Following on the heels of my recent review of a Japanese science-fiction short story collection, I decided to stay in the same part of the world for my next read. That ended up being Broken Stars, a collection of contemporary Chinese science-fiction.
I need to admit that I felt Broken Stars was a stronger collection than the Japanese one, but there are two good reasons for this. First, the Japanese stories were older and spanned the 1960s through the early 1990s. The Chinese collection is contemporary, so they tended to have a modern feel to them. Second, the Japanese collection felt more playful, a little more tongue-in-cheek. The stories in Broken Stars were mature, more somber, and were more about the human condition.
The stories ranged from straight science fiction to speculative, and I enjoyed just about every one of them. There were a few – two, to be exact – that I had a hard time getting through. I attribute that to my lack of knowledge of Chinese culture and history.
One of the things mentioned in the introduction is that it helps to understand China and Chinese history a bit to fully understand some of the subtleties. Luckily, many of the stories have footnotes to provide context or background on the more obscure references. But still, there were times when I felt I was missing a puzzle piece.

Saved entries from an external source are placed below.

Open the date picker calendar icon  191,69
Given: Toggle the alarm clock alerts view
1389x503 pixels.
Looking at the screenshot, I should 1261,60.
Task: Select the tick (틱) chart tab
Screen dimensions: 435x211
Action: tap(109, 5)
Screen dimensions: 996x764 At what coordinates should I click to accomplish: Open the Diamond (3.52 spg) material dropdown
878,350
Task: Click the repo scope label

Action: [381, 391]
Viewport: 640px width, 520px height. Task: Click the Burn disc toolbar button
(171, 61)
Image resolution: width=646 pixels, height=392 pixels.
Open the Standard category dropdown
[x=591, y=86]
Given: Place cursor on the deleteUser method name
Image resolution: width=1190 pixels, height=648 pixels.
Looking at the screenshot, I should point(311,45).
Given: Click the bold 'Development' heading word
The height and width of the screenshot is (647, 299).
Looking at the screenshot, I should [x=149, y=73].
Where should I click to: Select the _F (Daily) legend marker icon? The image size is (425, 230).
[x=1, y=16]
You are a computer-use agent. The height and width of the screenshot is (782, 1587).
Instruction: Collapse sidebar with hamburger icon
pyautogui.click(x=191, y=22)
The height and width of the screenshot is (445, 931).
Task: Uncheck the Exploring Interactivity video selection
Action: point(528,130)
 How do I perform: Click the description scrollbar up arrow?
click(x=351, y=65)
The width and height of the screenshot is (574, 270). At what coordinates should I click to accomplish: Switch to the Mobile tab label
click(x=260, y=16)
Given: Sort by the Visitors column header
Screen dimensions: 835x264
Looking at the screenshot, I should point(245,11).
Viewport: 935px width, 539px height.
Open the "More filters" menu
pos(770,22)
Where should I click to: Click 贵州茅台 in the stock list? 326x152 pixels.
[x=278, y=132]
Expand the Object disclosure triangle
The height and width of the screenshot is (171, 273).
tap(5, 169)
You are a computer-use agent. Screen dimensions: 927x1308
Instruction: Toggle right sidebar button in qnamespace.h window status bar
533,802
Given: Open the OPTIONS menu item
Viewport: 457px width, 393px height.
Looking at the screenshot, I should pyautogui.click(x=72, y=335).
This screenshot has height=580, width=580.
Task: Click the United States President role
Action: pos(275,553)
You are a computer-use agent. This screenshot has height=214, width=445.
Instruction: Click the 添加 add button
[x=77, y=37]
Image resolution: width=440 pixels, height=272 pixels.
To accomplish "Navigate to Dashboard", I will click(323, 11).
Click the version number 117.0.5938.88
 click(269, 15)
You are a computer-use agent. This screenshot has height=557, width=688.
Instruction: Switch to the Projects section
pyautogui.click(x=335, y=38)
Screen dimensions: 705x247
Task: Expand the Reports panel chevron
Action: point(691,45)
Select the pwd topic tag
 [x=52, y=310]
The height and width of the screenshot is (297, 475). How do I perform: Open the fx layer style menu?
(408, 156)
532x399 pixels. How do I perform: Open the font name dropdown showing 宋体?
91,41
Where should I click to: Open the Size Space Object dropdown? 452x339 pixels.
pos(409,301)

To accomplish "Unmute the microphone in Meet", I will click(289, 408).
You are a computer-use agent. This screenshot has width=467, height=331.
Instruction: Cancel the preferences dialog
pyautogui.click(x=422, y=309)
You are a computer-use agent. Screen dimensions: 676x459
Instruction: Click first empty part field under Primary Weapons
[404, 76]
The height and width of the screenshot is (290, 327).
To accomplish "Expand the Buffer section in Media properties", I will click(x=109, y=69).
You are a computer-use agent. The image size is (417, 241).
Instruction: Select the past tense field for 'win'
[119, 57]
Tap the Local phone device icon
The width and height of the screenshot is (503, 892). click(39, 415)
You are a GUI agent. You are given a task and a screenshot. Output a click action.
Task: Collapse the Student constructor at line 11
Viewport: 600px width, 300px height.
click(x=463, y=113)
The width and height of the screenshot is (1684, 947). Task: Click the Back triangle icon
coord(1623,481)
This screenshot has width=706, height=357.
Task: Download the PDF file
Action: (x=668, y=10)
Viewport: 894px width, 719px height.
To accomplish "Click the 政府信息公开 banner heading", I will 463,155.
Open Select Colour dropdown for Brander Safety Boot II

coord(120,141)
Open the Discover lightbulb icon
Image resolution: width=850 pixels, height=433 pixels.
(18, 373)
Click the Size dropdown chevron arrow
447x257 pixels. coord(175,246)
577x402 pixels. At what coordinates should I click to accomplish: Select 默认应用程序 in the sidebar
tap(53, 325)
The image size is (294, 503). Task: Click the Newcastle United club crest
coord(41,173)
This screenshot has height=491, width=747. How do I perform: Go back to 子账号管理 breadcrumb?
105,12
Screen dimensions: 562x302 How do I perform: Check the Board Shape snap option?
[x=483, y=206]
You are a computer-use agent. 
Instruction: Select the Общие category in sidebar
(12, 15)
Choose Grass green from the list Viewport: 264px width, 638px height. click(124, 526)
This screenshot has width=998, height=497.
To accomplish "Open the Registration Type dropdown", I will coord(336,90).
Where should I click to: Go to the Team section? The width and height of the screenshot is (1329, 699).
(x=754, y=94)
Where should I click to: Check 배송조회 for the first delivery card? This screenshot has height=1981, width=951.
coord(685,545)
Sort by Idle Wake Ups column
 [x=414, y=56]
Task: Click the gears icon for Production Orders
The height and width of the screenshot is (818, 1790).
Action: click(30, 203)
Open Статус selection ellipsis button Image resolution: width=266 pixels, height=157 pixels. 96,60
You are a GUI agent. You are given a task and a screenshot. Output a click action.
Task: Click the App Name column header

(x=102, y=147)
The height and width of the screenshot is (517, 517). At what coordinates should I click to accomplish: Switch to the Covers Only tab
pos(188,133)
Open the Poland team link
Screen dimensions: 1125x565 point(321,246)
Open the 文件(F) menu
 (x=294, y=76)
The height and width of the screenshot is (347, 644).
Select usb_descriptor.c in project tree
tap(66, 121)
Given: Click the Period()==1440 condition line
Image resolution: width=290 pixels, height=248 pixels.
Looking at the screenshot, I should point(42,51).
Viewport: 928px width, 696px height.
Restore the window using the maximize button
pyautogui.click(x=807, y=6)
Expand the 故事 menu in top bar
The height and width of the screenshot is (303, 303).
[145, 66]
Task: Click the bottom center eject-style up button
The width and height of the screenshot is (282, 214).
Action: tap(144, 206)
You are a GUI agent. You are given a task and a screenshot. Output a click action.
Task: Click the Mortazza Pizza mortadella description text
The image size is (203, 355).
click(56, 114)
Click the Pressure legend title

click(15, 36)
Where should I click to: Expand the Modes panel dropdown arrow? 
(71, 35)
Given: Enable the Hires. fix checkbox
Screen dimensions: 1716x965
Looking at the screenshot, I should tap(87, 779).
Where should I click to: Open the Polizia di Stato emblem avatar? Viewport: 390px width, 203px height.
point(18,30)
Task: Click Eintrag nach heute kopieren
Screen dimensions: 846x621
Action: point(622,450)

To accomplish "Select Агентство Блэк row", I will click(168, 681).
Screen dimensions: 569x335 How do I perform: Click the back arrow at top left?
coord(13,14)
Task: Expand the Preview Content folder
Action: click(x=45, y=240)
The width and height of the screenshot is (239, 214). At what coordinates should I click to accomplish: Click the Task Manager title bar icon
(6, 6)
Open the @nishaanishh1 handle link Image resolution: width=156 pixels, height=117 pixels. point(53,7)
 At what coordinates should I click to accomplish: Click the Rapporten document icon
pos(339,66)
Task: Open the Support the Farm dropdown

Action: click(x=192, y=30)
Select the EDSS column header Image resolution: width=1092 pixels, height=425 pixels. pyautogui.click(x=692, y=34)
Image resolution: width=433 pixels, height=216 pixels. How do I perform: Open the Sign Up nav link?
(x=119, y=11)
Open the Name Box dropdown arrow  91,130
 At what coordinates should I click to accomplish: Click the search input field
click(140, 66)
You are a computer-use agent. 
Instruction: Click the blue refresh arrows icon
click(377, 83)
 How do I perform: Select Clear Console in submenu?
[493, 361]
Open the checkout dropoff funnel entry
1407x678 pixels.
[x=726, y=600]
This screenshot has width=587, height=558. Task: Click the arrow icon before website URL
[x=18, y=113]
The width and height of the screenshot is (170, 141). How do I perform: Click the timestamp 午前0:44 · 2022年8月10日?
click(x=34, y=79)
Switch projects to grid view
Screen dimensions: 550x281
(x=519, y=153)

I enjoyed the brief biographies of each writer. Because of the – how can I put it mildly? – authoritarian censorship of the government, some of the writers had to skirt around direct political statements. This is explained in some of the biographies. Even then, I was surprised at how subtle, yet direct, the political references were in several instances.
It was apparent in my favorite story in the collection, “What Has Passed Shall in Kinder Light Appear” by Baoshu (the pen name of Li Jun). Not to give too much away, but this was an amazing piece of storytelling. The story follows the life of a young man, beginning in childhood, and follows him as he grows up in China.
What I found so intriguing is that, as the narrative moves forward, history moves backward. So, for example, when he is a child the world has cellphones, iPads, internet, and all the modern electronics. But as time passes, these things go away and the world is reduced to using newspapers and letters to pass information. Another example is how the Chinese government begins in its current state, but then reverts through the Cultural Revolution and towards having an emperor.
The backwards history is global and is an interesting backdrop to this man’s life. He makes reference to events and changes, but he is also caught up in some of it. It affects his life, his relationships, and ultimately, the love of his life. It’s a beautiful story and one that has stuck with me for weeks after reading it.
This is definitely a short story collection you should add to your reading list. Not only is it a selection of (mostly) fantastic stories, but it’s an interesting glimpse into Chinese culture and worldviews.